Dataset entries:
◆ ◆ ◆ ◆ ◆ ◆ ◆

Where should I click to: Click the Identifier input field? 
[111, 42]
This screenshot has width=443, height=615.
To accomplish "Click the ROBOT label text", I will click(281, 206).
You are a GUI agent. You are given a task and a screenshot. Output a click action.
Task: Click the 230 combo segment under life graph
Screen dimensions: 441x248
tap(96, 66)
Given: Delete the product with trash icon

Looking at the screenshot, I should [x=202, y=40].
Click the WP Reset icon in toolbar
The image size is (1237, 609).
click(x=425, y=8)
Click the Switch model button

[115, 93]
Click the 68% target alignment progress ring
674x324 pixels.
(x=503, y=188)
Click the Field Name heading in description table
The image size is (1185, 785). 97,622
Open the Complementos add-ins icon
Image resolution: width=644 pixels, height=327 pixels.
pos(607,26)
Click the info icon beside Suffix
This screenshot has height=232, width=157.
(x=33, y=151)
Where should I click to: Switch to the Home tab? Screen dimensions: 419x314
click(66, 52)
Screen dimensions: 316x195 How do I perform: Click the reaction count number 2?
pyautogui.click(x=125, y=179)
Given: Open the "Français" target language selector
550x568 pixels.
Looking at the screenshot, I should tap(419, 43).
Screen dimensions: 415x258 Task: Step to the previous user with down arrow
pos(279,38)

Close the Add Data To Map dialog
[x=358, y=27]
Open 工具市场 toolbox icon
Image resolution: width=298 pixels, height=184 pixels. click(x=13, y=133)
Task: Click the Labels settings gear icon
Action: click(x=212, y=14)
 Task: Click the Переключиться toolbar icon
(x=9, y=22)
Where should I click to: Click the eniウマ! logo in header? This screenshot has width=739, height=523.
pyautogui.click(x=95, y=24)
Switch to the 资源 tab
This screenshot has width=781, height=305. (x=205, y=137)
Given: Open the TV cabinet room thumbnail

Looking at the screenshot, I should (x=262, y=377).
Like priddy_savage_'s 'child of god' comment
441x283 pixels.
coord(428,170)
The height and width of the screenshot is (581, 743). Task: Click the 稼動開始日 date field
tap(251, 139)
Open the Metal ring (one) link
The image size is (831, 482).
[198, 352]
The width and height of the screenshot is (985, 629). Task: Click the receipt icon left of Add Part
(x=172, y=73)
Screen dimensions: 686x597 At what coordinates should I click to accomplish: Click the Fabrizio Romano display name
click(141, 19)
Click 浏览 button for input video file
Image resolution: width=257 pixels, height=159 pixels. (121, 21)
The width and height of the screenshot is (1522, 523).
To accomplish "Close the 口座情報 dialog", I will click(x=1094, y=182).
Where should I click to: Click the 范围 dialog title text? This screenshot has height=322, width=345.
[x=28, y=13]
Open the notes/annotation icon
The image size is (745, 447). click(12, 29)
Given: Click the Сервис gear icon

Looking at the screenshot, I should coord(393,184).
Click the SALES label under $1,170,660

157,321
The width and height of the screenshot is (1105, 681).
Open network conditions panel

◆ ◆ ◆ ◆ ◆ ◆ ◆

Task to complete:
The line containing "Close the Add Data To Map dialog" and all lines after it, to the end of the records, are to be output exactly and alone.

Exercise output:
Close the Add Data To Map dialog
[x=358, y=27]
Open 工具市场 toolbox icon
Image resolution: width=298 pixels, height=184 pixels. click(x=13, y=133)
Task: Click the Labels settings gear icon
Action: click(x=212, y=14)
 Task: Click the Переключиться toolbar icon
(x=9, y=22)
Where should I click to: Click the eniウマ! logo in header? This screenshot has width=739, height=523.
pyautogui.click(x=95, y=24)
Switch to the 资源 tab
This screenshot has width=781, height=305. (x=205, y=137)
Given: Open the TV cabinet room thumbnail

Looking at the screenshot, I should (x=262, y=377).
Like priddy_savage_'s 'child of god' comment
441x283 pixels.
coord(428,170)
The height and width of the screenshot is (581, 743). Task: Click the 稼動開始日 date field
tap(251, 139)
Open the Metal ring (one) link
The image size is (831, 482).
[198, 352]
The width and height of the screenshot is (985, 629). Task: Click the receipt icon left of Add Part
(x=172, y=73)
Screen dimensions: 686x597 At what coordinates should I click to accomplish: Click the Fabrizio Romano display name
click(141, 19)
Click 浏览 button for input video file
Image resolution: width=257 pixels, height=159 pixels. (121, 21)
The width and height of the screenshot is (1522, 523).
To accomplish "Close the 口座情報 dialog", I will click(x=1094, y=182).
Where should I click to: Click the 范围 dialog title text? This screenshot has height=322, width=345.
[x=28, y=13]
Open the notes/annotation icon
The image size is (745, 447). click(12, 29)
Given: Click the Сервис gear icon

Looking at the screenshot, I should coord(393,184).
Click the SALES label under $1,170,660

157,321
The width and height of the screenshot is (1105, 681).
Open network conditions panel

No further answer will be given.